I cannot close my eyes until the sunlight from the window
touches us, and I know that we are still alive. I reach between
his thighs and pinch his wound to distract myself from this
waiting; he shivers but doesn't awaken. When the sun floods my
room, I undo my robe and extract myself from it; some
sentimentality makes me cover his nakedness when I leave the
bed. It is the same feeling that draws my hand to his face, and
I touch him, caress him briefly, careful not to wake him up.
I am able to close the bathroom door behind me and lock it from
the inside without making a sound. I undress in front of the
mirror, watching myself; when my clothing is off and thrown
down into the trash I can still smell him on me. Even my beard
is sticky with his come.
I turn the shower onto its hottest setting and stand underneath
it for a very long time, letting the water beat onto my back
and my thighs; then I scrub at my skin with a brush until it is
red and almost broken, and then once again with soap. I clean
my hair several times, letting the water sluice through it,
always so much hot water that never runs cold.

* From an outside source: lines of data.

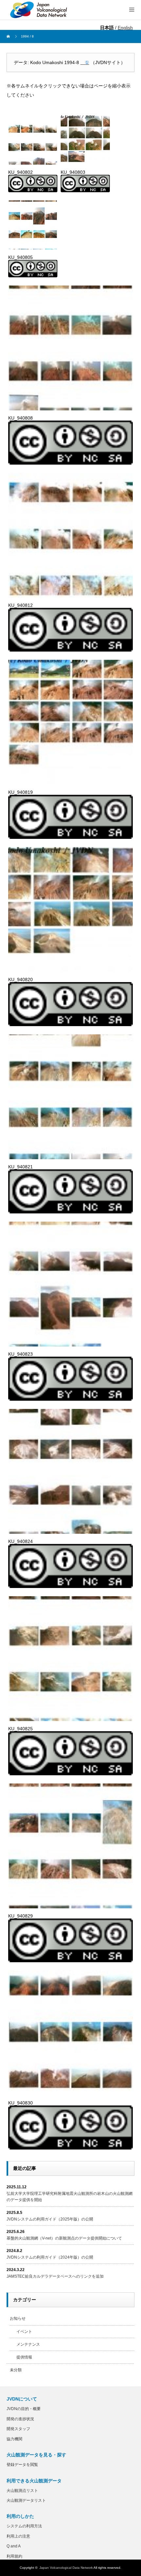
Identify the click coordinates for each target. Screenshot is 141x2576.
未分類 (16, 2370)
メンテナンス (28, 2344)
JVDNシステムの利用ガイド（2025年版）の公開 (50, 2219)
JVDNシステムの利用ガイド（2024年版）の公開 (50, 2257)
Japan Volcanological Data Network (66, 2567)
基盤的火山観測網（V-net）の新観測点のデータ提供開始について (64, 2238)
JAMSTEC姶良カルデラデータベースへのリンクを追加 (55, 2276)
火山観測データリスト (26, 2500)
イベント (24, 2331)
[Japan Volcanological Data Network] (38, 10)
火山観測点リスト (22, 2490)
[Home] (9, 36)
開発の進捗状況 (20, 2419)
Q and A (14, 2546)
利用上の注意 (18, 2536)
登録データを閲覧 (22, 2464)
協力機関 (14, 2439)
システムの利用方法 (24, 2526)
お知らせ (18, 2318)
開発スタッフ (18, 2428)
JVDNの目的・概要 (24, 2408)
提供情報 (24, 2357)
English (125, 27)
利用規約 (14, 2556)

It is one of the
small privileges of being a Jedi Master, and I have enjoyed it
so much all of these years.
It is only when I am thoroughly clean that I take my cock in my
hands, turn to face the shower spray, and jerk myself off,
quickly, methodically. I know just how much pressure it will
take to bring myself to climax; I know what images to bring to
mind - the thought of the red-hot brand touching my young
Padawan's thigh excites me so much that almost before I realize
it my come is dripping down into the drain. I scrub myself once
more and turn the shower off.
I am glad I have had the foresight to keep clean clothing in
here, for I do not trust myself to face him naked; I do not
even trust myself to go without a robe. I am clean and dry when
I unlock the bathroom door; what I don't expect to see is my
Padawan on the floor in front of me, slumped down in the
doorway, head resting on his knees, which are drawn up against
his chest. He looks up at me; when I kneel down, I can see that
his thigh is bleeding where the wound has opened from my
caresses. I swirl one fingertip in the blood and bring it to my
lips, tasting him for the first time, then take him in my arms
and carry him back to bed.
It has been a long night, and a long lesson. Today, he can
sleep in my arms while I tell him how good he has been.